Exercise aim -> Whatever appears in the records, write it out again exactly.

# # # #

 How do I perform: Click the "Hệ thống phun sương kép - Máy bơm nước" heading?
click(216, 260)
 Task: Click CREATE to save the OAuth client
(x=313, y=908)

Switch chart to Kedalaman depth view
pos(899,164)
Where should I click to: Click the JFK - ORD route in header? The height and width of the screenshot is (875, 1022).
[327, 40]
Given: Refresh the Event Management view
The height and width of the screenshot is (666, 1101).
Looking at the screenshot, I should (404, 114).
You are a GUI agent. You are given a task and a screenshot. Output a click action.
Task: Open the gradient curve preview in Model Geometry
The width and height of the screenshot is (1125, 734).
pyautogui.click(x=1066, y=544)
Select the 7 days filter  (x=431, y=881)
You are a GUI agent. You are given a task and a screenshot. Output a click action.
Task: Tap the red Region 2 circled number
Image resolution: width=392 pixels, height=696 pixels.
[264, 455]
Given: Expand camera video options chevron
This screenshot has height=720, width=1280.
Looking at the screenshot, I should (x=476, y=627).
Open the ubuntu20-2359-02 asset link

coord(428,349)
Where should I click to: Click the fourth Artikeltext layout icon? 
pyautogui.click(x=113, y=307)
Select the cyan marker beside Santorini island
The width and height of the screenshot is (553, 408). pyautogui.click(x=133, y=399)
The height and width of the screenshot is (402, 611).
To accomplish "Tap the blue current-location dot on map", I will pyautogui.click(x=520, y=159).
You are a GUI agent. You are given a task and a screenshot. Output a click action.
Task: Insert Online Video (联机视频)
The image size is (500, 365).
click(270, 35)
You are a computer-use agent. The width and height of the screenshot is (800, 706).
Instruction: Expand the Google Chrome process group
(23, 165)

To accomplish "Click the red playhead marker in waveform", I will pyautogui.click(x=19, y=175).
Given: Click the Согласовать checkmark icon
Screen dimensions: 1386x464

# # # #

Solved problem ->
 How do I perform: Click the "Hệ thống phun sương kép - Máy bơm nước" heading?
click(216, 260)
 Task: Click CREATE to save the OAuth client
(x=313, y=908)

Switch chart to Kedalaman depth view
pos(899,164)
Where should I click to: Click the JFK - ORD route in header? The height and width of the screenshot is (875, 1022).
[327, 40]
Given: Refresh the Event Management view
The height and width of the screenshot is (666, 1101).
Looking at the screenshot, I should (404, 114).
You are a GUI agent. You are given a task and a screenshot. Output a click action.
Task: Open the gradient curve preview in Model Geometry
The width and height of the screenshot is (1125, 734).
pyautogui.click(x=1066, y=544)
Select the 7 days filter  (x=431, y=881)
You are a GUI agent. You are given a task and a screenshot. Output a click action.
Task: Tap the red Region 2 circled number
Image resolution: width=392 pixels, height=696 pixels.
[264, 455]
Given: Expand camera video options chevron
This screenshot has height=720, width=1280.
Looking at the screenshot, I should (x=476, y=627).
Open the ubuntu20-2359-02 asset link

coord(428,349)
Where should I click to: Click the fourth Artikeltext layout icon? 
pyautogui.click(x=113, y=307)
Select the cyan marker beside Santorini island
The width and height of the screenshot is (553, 408). pyautogui.click(x=133, y=399)
The height and width of the screenshot is (402, 611).
To accomplish "Tap the blue current-location dot on map", I will pyautogui.click(x=520, y=159).
You are a GUI agent. You are given a task and a screenshot. Output a click action.
Task: Insert Online Video (联机视频)
The image size is (500, 365).
click(270, 35)
You are a computer-use agent. The width and height of the screenshot is (800, 706).
Instruction: Expand the Google Chrome process group
(23, 165)

To accomplish "Click the red playhead marker in waveform", I will pyautogui.click(x=19, y=175).
Given: Click the Согласовать checkmark icon
Screen dimensions: 1386x464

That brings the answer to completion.